INSTRUCTIONS TO FOLLOW => Copy whichever lines of the data hold the word "Given".

DATA SECTION section start

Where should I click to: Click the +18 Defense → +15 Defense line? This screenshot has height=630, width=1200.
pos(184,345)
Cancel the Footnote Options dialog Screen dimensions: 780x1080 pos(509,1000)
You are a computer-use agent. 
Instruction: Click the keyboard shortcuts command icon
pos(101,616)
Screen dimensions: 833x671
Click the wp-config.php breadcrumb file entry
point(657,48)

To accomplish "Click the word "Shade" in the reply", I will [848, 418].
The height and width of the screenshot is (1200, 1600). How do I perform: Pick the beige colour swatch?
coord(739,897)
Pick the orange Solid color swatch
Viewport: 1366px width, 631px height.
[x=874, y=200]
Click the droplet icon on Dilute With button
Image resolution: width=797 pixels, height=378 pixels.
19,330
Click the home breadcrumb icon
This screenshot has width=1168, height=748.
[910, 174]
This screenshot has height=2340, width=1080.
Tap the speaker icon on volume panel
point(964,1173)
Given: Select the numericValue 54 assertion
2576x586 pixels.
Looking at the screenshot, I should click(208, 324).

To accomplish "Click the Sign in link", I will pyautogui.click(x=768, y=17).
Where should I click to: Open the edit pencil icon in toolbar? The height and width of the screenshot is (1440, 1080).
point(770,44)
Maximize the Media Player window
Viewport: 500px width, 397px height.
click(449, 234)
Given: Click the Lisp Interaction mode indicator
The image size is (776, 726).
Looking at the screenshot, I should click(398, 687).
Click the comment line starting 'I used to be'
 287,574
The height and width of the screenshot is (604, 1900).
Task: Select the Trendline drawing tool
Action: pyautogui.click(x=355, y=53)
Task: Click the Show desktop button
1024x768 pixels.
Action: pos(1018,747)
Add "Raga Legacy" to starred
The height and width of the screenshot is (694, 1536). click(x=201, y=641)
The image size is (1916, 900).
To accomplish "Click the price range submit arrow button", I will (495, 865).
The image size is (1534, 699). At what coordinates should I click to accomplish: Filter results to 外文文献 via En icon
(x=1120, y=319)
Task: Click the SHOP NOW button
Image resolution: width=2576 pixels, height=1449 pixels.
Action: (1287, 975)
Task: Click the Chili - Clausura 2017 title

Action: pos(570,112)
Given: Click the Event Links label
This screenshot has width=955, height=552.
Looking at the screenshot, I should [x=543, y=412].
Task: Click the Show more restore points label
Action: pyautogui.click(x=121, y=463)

DATA SECTION section end

RESPONSE =>
Given: Select the numericValue 54 assertion
Given: Click the Lisp Interaction mode indicator
Given: Click the Event Links label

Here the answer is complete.